Когда был жив отец, мы с матерью ни в чем не нуждались. Платья, украшения, меха, безделушки и даже редкие книги, которые он скупал для библиотеки – у нас было все. Но то, что преподнес Тьёрд – это просто во сто крат больше, чем «все». И хоть я прекрасно понимаю, что за эти подарки мне придется заложить монстру собственную душу, на какое-то время разрешаю себя насладиться бешенством Намары.
Ведь все это, как она до сих пор спит и видит, должно бы принадлежать ей.
Я беру первый же попавшийся на глаза сверток из тонкой кожи, внутри которого сокрыто, кажется, само великолепие. Белоснежная накидка из экзотической белой лисицы. Мех настолько мягкий, что пальцы после первого касания испытывают зависимость. Я не решаюсь надеть ее, пока моя расторопная служанка не оказывается рядом, чтобы помочь с этим.

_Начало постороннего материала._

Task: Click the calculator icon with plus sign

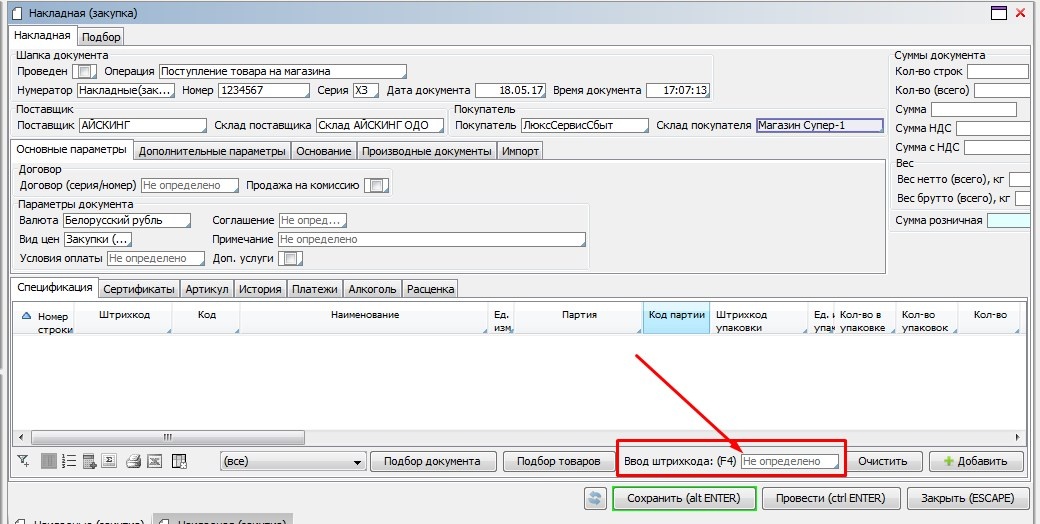Action: (90, 461)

— Бриллиантовая застежка, госпожа, - восхищенно щурится она, и я невольно прикасаюсь пальцами к серебряному, выложенную камнями экзотическом цветку. – Тебе к лицу. Клянусь, на всем Севере ни у кого нет такой роскоши!

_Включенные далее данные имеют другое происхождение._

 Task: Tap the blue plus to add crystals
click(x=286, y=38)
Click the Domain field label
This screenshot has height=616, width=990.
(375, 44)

Когда я снова поглаживаю драгоценный мех, мои пальцы дрожат, но стоит взглянуть на позеленевшую Намару, как в душе появляется знакомое приятное тепло.
Я никогда не была славной и доброй, не верила во всепрощение, хоть мать журила меня за это.
Но хотя бы глядя на корчащееся и подыхающее в муках тщеславие сестры, я не испытываю угрызений совести.
Я рада, что Потрошитель выбрал меня.
А цена…
Подумаю о ней потом, когда медленно и с наслаждением рассмотрю каждый подарок.
До самого вечера я медленно, как дорогое можжевеловое вино со специями и острыми ягодами, смакую свой триумф. Осторожно, чтобы не помять ленты, вскрываю каждый подарок, извлекаю наружу отрезы дорогой ткани, меха, украшения. Мой будущий муж позаботился обо всем: от одежды и обуви, до серебряных, украшенных осколками темного льда кубков. Только когда солнце убегает за горизонт, и за окнами начинает гулять злая вьюга, я вскрываю последний сверток, в котором на отрезе из бархата лежит гребень для волос в виде странного цветка.
— Это Черная лилия, - с каким-то странным восторженным придыханием говорит моя служанка. Несмело протягивает руки, и когда я вкладываю украшение в ее ладонь, на мгновение закатывает глаза и жадно втягивает воздух носом. – Я почти слышу ее аромат.